Oosthoek Encyclopedie

Oosthoek's Uitgevers Mij. N.V (1916-1925)

Gepubliceerd op 13-12-2021

pragmatisme

betekenis & definitie

o., een in de VS en Engeland opgekomen filosofische richting, die alle weten en alle filosofie in onmiddellijk verband brengt met het leven, het handelen, de ‘praktijk’.

De term pragmatisme werd in 1878 ingevoerd door C.Peirce (sinds 1905: pragmaticisme). Hieronder verstond hij de theorie dat de betekenis van een begrip wordt uitgeput door de praktische effecten die men zich met betrekking tot een begrip kan indenken. In het algemeen beklemtoont het pragmatisme dat alle weten ontspruit aan praktische levensbehoeften en eisen (J.Dewey) en dat de waarde ervan bepaald wordt door de bruikbaarheid en het praktische succes. Dit leidde m.n. bij W.James tot een waarheidsopvatting volgens welke een theorie waar is inzover zij ‘werkt’, inzover zij b.v. sociaal nuttig of vruchtbaar is. Waarheid staat aldus niet los van enige waarde, maar maakt er deel van uit. De functie van het denken bestaat er dan ook in bevredigende relaties met de omgeving tot stand te brengen.

Het pragmatisme moet gezien worden als een reactie tegen het toenmalige idealisme (T.H.Green, F.H.Bradley) in de Angelsaksische filosofie. Het stelde zich tot doel aan te tonen hoe vele zgn. problemen van de klassieke filosofie geen reële problemen zijn en dat vrijwel elke metafysische uitspraak zinloos of absurd is (vergelijk het latere neopositivisme). Veel belang werd gehecht aan de verificatie (letterlijk: waar maken) en het voorspellende karakter van uitspraken. Van een absolute waarheid kan geen sprake zijn: alle waarheid moet beschouwd worden met betrekking tot de mens (het ‘humanisme’ van F.S.C.Schiller). Door de nadruk te leggen op de noodzaak van een klaar en op de praktijk gericht denken, heeft het pragmatisme in belangrijke mate bijgedragen tot een minder intellectualistische opvatting van de filosofie. Buiten de Angelsaksische wereld heeft het vooral invloed uitgeoefend in Italië (o.a. G.Papini) en Frankrijk (H.Bergson).

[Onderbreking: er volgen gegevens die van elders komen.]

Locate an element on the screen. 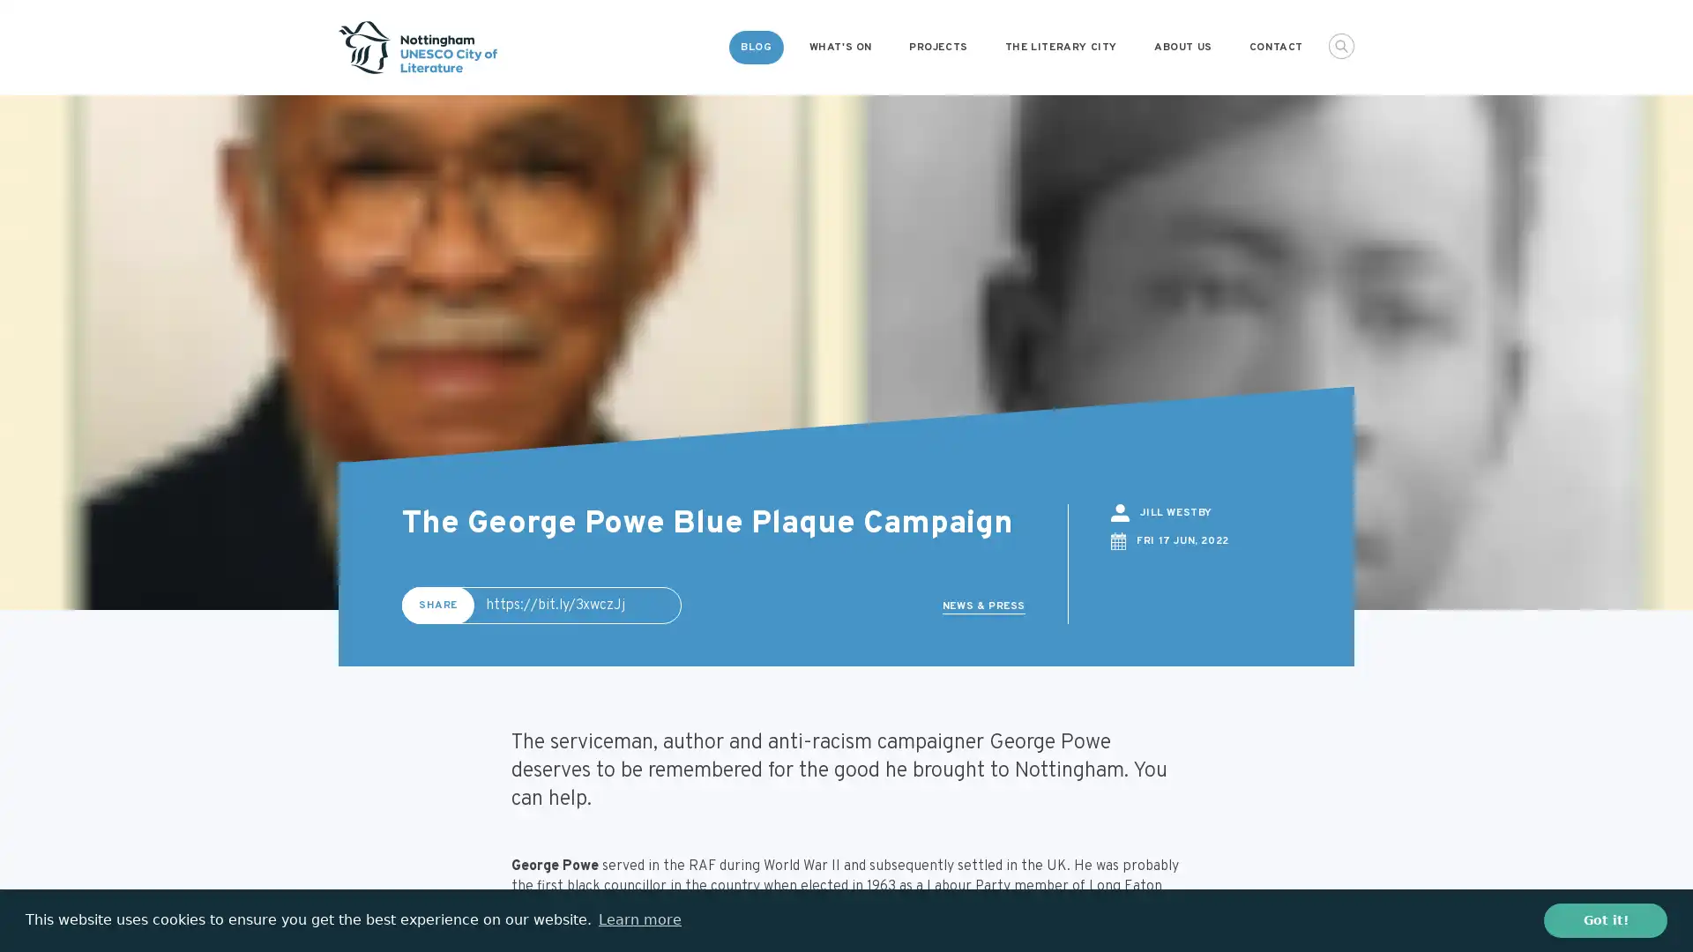  learn more about cookies is located at coordinates (638, 919).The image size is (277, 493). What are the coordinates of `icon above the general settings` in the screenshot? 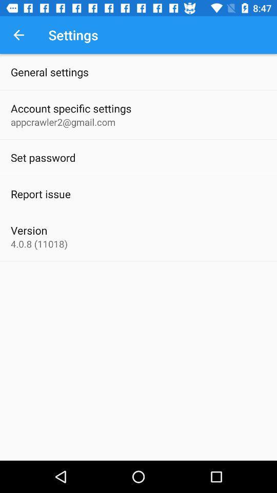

LITT. W.James, Pragmatism (1907); S.Hook, The metaphysics of pragmatism (1927; herdr. 1977); P. Wiener, Evolution and the founders of pragmatism (1949; herdr. 1969); E.C.Moore, American pragmatism (1961); H.Thayer, Meaning and action. A critical history of pragmatism (1968; verk. uitg. 1973); C.Morris. The pragmatic movement in American philosophy (1970); H.Thayer, (red.), Pragmatism. The classic writings (1970); S.Eames, Pragmatic naturalism (1977).